[Dataset entries]
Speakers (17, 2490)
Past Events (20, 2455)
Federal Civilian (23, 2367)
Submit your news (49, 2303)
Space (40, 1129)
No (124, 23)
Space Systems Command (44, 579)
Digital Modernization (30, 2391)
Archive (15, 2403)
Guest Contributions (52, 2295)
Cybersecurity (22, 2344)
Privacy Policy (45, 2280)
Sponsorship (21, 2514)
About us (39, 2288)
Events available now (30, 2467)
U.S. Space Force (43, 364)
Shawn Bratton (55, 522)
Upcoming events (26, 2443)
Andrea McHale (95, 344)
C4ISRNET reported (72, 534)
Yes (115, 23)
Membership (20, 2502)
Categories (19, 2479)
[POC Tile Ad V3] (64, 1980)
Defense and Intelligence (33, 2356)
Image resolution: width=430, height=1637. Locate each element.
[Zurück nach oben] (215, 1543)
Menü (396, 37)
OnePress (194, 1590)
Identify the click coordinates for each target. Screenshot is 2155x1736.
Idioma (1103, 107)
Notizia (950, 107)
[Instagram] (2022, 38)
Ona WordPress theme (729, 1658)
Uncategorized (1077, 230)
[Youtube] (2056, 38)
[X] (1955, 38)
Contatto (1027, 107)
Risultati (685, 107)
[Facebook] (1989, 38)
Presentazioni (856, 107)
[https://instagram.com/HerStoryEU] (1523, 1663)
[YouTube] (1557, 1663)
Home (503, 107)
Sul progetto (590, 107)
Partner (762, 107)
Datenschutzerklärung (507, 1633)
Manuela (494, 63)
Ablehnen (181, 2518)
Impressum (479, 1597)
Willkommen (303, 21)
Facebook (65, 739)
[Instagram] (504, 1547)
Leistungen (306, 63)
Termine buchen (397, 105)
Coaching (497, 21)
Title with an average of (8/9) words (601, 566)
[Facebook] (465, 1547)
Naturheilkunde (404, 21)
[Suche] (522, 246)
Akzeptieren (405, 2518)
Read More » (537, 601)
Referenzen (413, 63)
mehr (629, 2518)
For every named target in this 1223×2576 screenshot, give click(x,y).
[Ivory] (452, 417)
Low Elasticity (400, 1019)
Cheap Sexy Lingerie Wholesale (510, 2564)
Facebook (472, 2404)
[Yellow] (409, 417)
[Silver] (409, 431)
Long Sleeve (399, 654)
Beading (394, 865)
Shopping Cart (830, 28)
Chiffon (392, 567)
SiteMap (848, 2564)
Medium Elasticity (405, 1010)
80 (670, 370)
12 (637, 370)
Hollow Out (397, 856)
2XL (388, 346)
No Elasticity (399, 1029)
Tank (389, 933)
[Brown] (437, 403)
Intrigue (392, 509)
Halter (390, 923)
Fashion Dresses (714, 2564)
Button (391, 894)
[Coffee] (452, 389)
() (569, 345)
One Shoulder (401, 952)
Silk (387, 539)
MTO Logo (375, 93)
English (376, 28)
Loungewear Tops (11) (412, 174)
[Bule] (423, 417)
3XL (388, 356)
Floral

- _TASK DETAILS_
Wherever the word "Elasticity" occurs in the data above, copy the line it sits in.

- _EXERCISE SOLUTION_
Low Elasticity (400, 1019)
Medium Elasticity (405, 1010)
No Elasticity (399, 1029)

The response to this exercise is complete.